日銀が10月3日に発表する9月企業短期経済観測調査(短観)について、民間15社の予想が28日までに出そろった。大企業製造業の景況感は9社が改善を予想しており、5期ぶりの改善が見込まれる。英国の欧州連合(EU)離脱決定に伴う金融市場の混乱が沈静化したことに加え、熊本地震からの生産復旧が後押しするが、改善幅は小幅にとどまる見通しだ。
大企業製造業の景況感を示す業況判断指数(DI)の予想は平均7で、前回6月調査から1ポイント改善する。輸出関連企業では円高が業績の下押し材料となるが、自動車の生産回復に加え、素材関連企業では原油安が業績を押し上げる見通しだ。

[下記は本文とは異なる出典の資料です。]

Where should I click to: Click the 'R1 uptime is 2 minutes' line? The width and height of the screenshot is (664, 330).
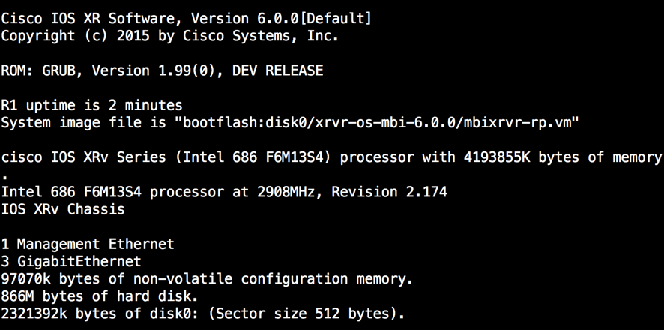click(x=92, y=105)
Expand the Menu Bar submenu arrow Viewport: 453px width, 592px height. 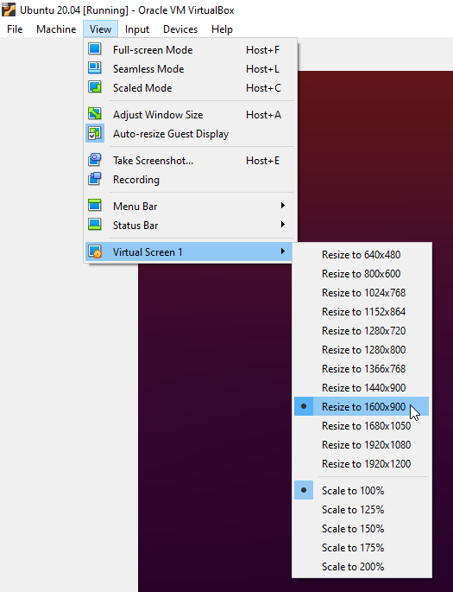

一方、非製造業の業況判断DI予想の平均は18で、6月調査から1ポイント低下が見込まれる。「個人消費周りに明るさがみられない」(第一生命経済研究所)ことが足を引っ張りそうだ。
景気の先行きを示す指標となる平成28年度の設備投資計画は、上ぶれするとの予想が多い。多くの中小企業が例年この時期に、見通しを修正するためだ。ただ「円高に伴う収益率低下で慎重化する」(SMBC日興証券)との指摘もある。